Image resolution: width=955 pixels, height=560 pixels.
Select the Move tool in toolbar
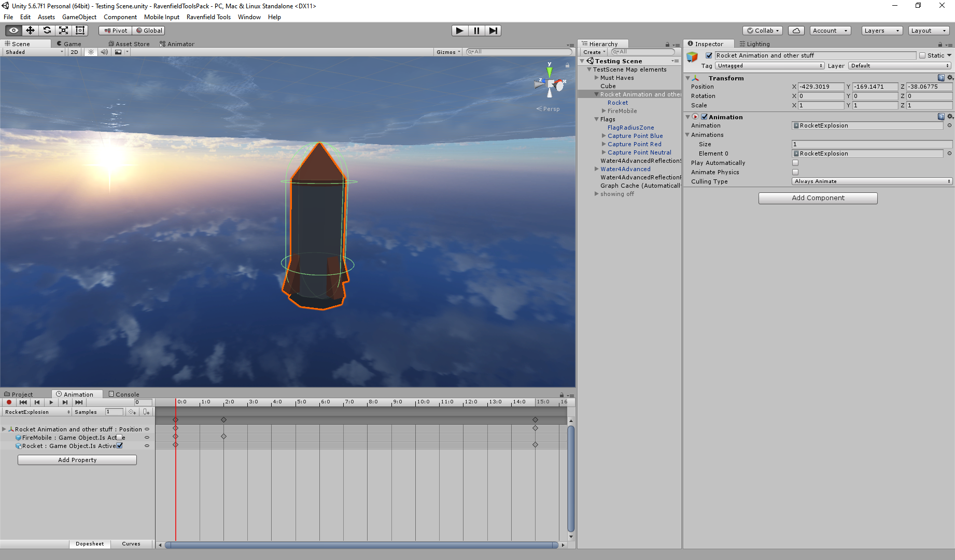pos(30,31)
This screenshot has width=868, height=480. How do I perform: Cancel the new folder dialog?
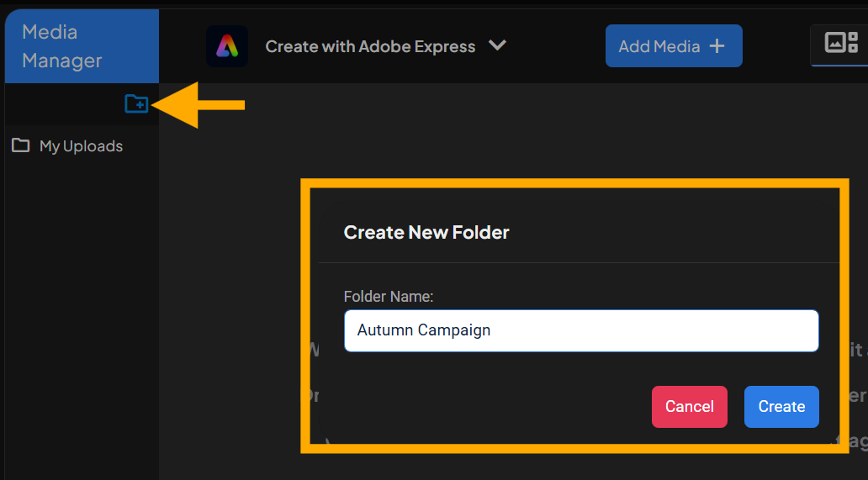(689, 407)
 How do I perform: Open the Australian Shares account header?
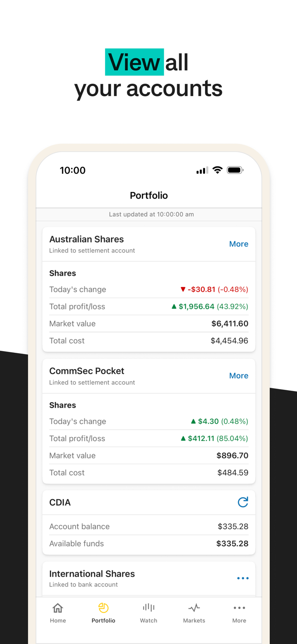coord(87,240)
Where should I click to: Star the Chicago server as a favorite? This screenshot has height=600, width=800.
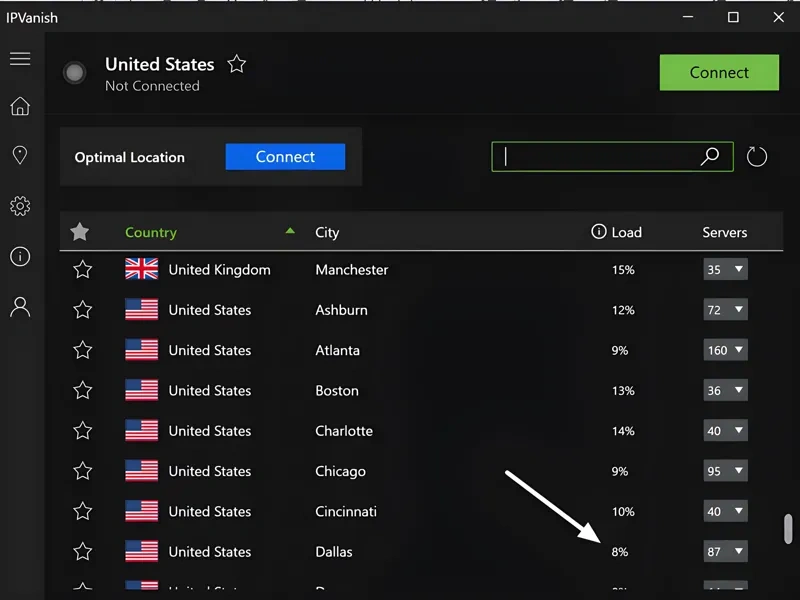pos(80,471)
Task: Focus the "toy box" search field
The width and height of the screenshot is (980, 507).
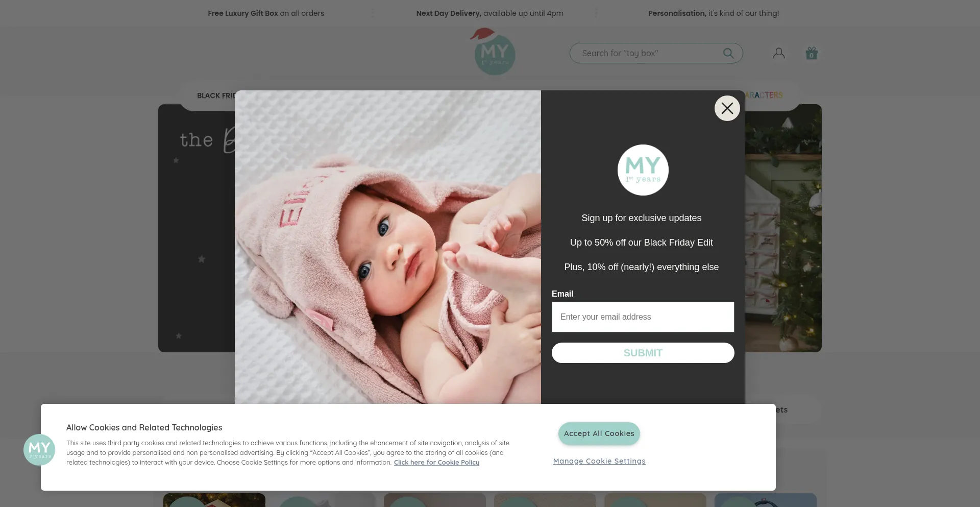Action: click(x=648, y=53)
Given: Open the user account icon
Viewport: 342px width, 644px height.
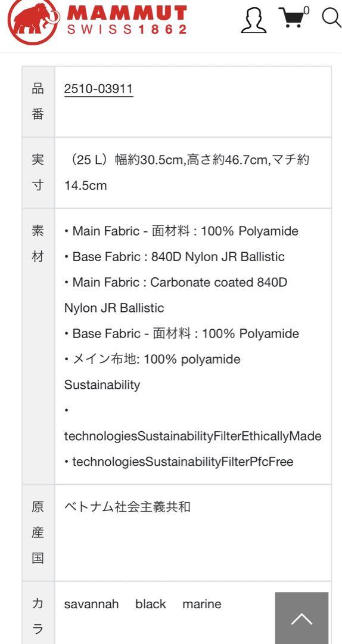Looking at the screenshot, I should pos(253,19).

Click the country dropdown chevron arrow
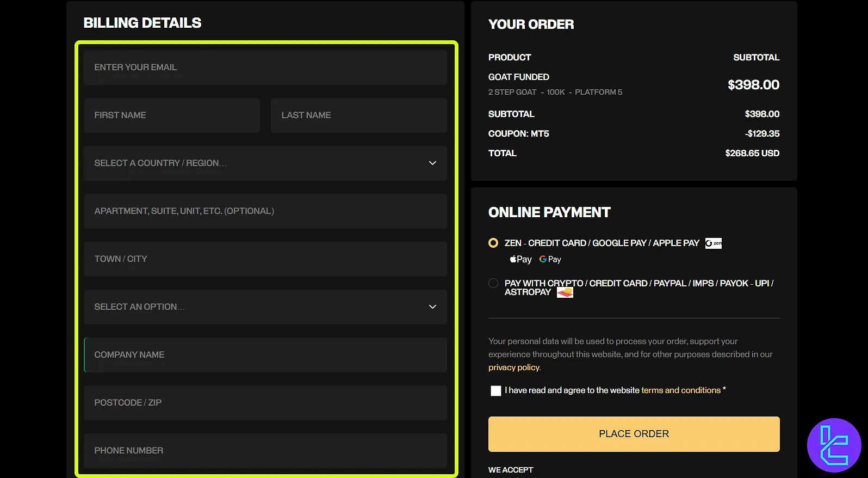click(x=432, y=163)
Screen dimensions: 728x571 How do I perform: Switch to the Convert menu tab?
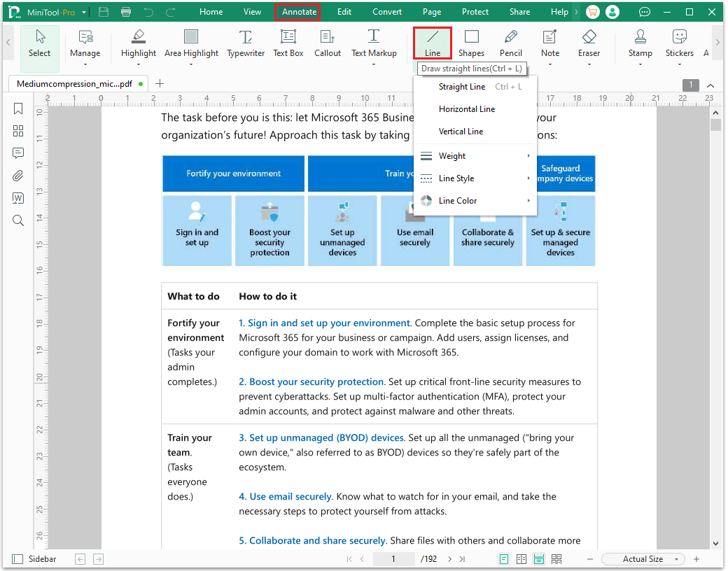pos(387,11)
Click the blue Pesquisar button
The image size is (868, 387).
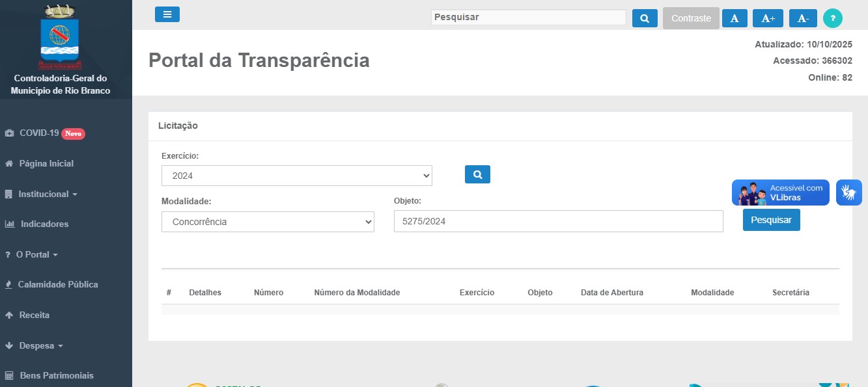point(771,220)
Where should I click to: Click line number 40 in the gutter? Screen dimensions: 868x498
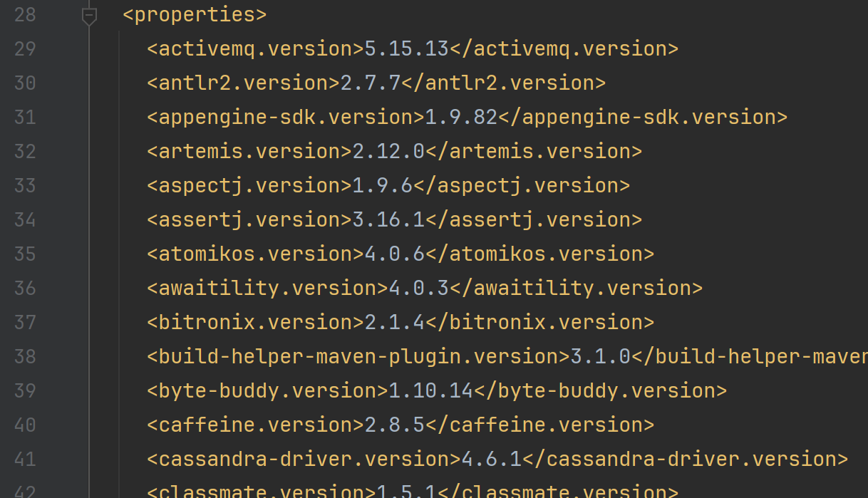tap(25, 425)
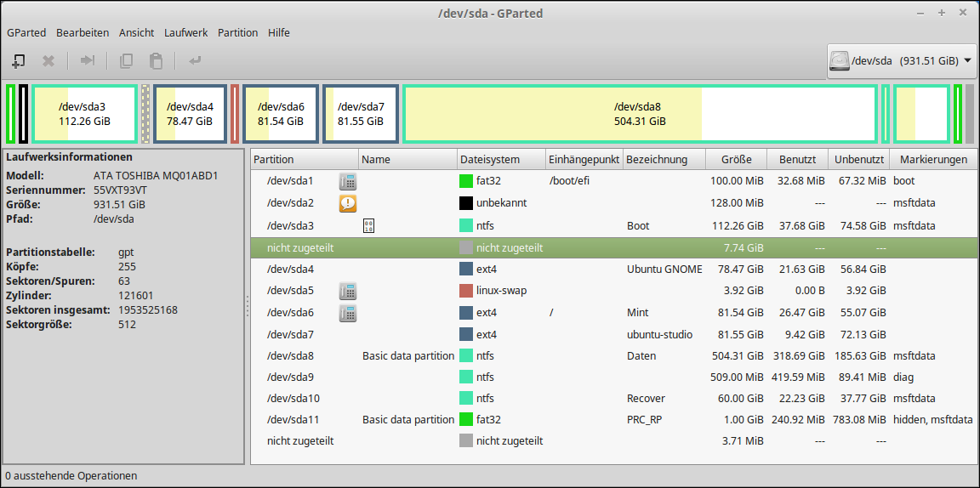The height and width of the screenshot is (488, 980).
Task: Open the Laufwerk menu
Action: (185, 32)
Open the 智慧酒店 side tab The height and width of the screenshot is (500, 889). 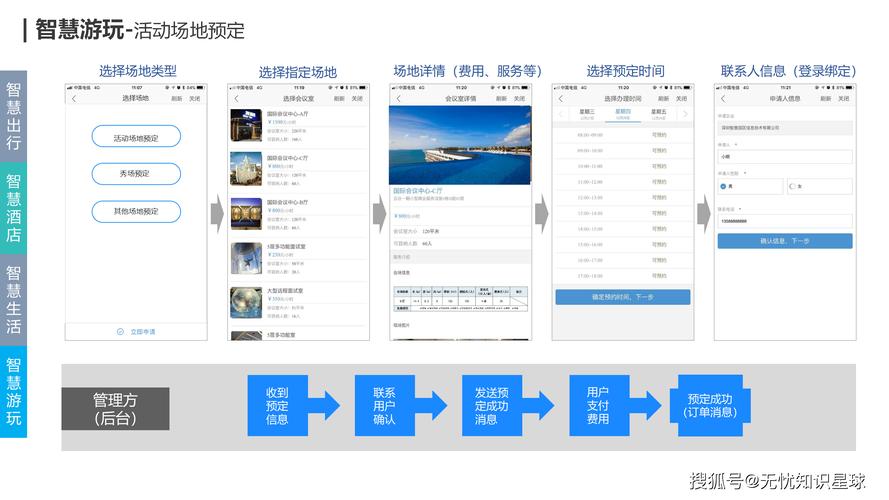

» **Exercise requirements**
Return the records above exactly, without the pictures.

» **Solution to this exercise**
Image resolution: width=955 pixels, height=560 pixels.
Select the Move tool in toolbar
pos(30,31)
This screenshot has width=868, height=480. How do I perform: Cancel the new folder dialog?
(689, 407)
 How do I perform: Open the Australian Shares account header?
coord(87,240)
Where should I click to: Star the Chicago server as a favorite? This screenshot has height=600, width=800.
pos(80,471)
Task: Focus the "toy box" search field
The width and height of the screenshot is (980, 507).
Action: click(x=648, y=53)
Given: Open the user account icon
Viewport: 342px width, 644px height.
Looking at the screenshot, I should pos(253,19).

Click the country dropdown chevron arrow
click(x=432, y=163)
Screen dimensions: 728x571 How do I perform: Switch to the Convert menu tab?
pos(387,11)
Click the blue Pesquisar button
The image size is (868, 387).
point(771,220)
Where should I click to: Click line number 40 in the gutter? Screen dimensions: 868x498
tap(25, 425)
The height and width of the screenshot is (488, 980).
Task: Open the Laufwerk menu
Action: (185, 32)
Open the 智慧酒店 side tab The height and width of the screenshot is (500, 889). 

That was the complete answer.